Susan is reading a novel (Nocturnal Animals) about a man named Tony, written by her ex, Edward. The vast majority of the book comprises Nocturnal Animals .... and for me, here's the problem - it's not in fact a very good book. It has an explosive opening, where a 'good' family make a chance night-time encounter on a deserted highway with a bunch of bad guys who try to run them off the road. Immediately we are thrown into a violent thriller where the readers attention is maintained by the danger in which the characters are placed. What Tony and Susan adds to this is that in parallel with the traditional thriller featuring Tony, we have a more subtle thriller involving Susan as she reads the book. Edward is coming to visit and Susan works herself into a lather wondering if the violence in the book is a message to her, whose marriage to Edward ended after she was unfaithful to him.

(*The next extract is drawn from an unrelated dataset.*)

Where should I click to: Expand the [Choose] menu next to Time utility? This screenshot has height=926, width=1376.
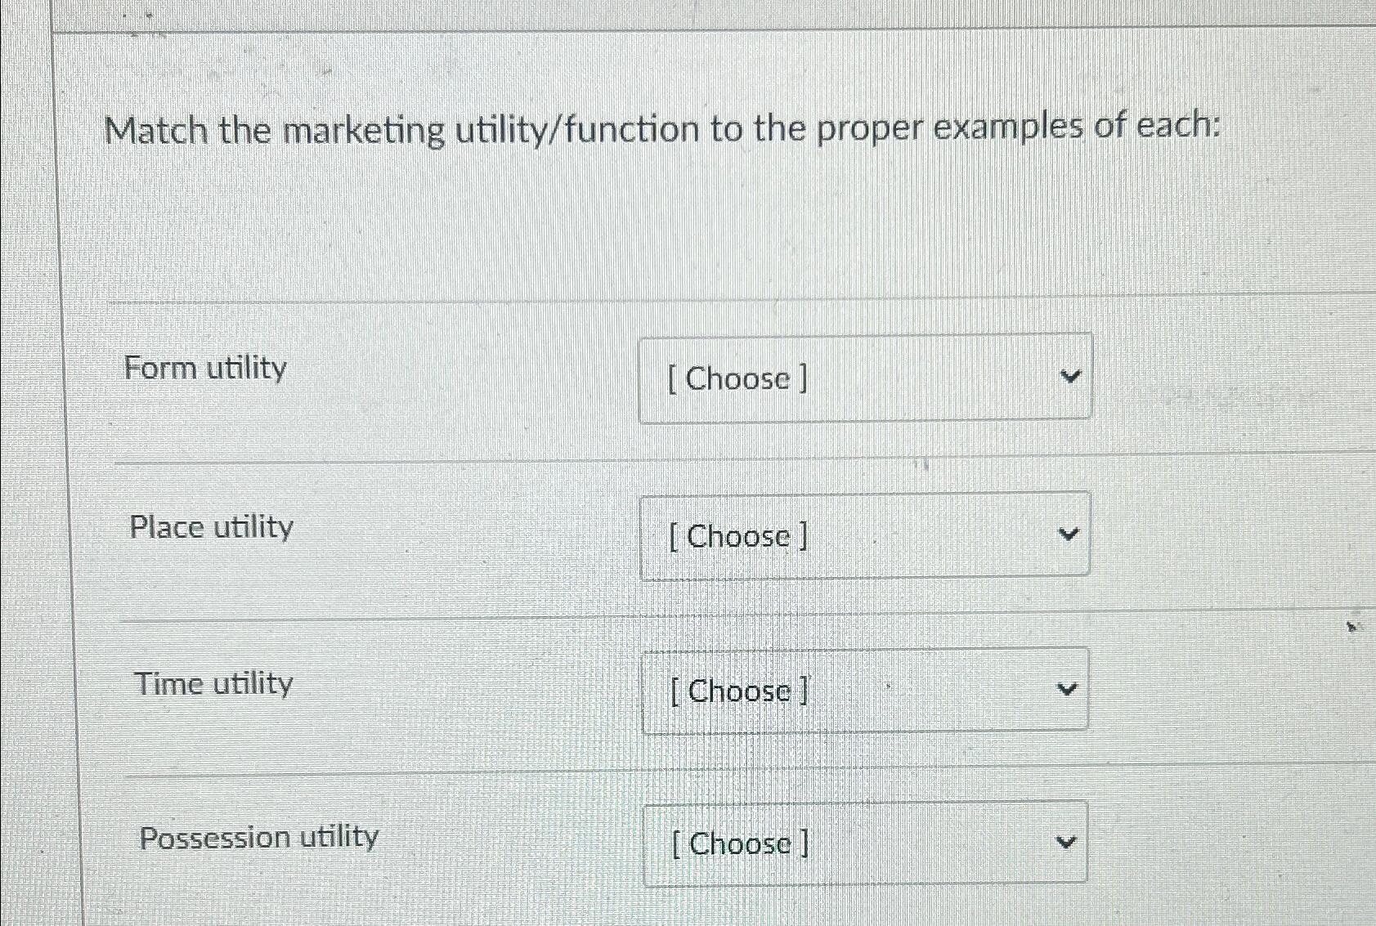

My hopes were raised by the cover quotation from no lesser writer than Saul Bellow who describes Tony and Susan as being "marvellously written". In parts it is but equally, in parts we get "When that young Susan on Edward's bed saw Arnold Morrow's alarming penis suddenly come into view with swollen purpose, she heard a gong in her head. She heard another soon after, when she decided to let it in" which to my mind puts it in the running for that bad sex writing award that gets dished out every year.
Ultimately, it's not a bad book. Certainly interesting in parts, particularly in its deeper considerations of how we read books and, in part what books mean to their writers. But does it warrant the praise heaped on it by the publishers who have republished it after the initial failure of the book to make any headway describing it as "the most astounding lost masterpiece of American fiction since Revolutionary Road"? That's a big claim, and one that it doesn't, for me, deliver on.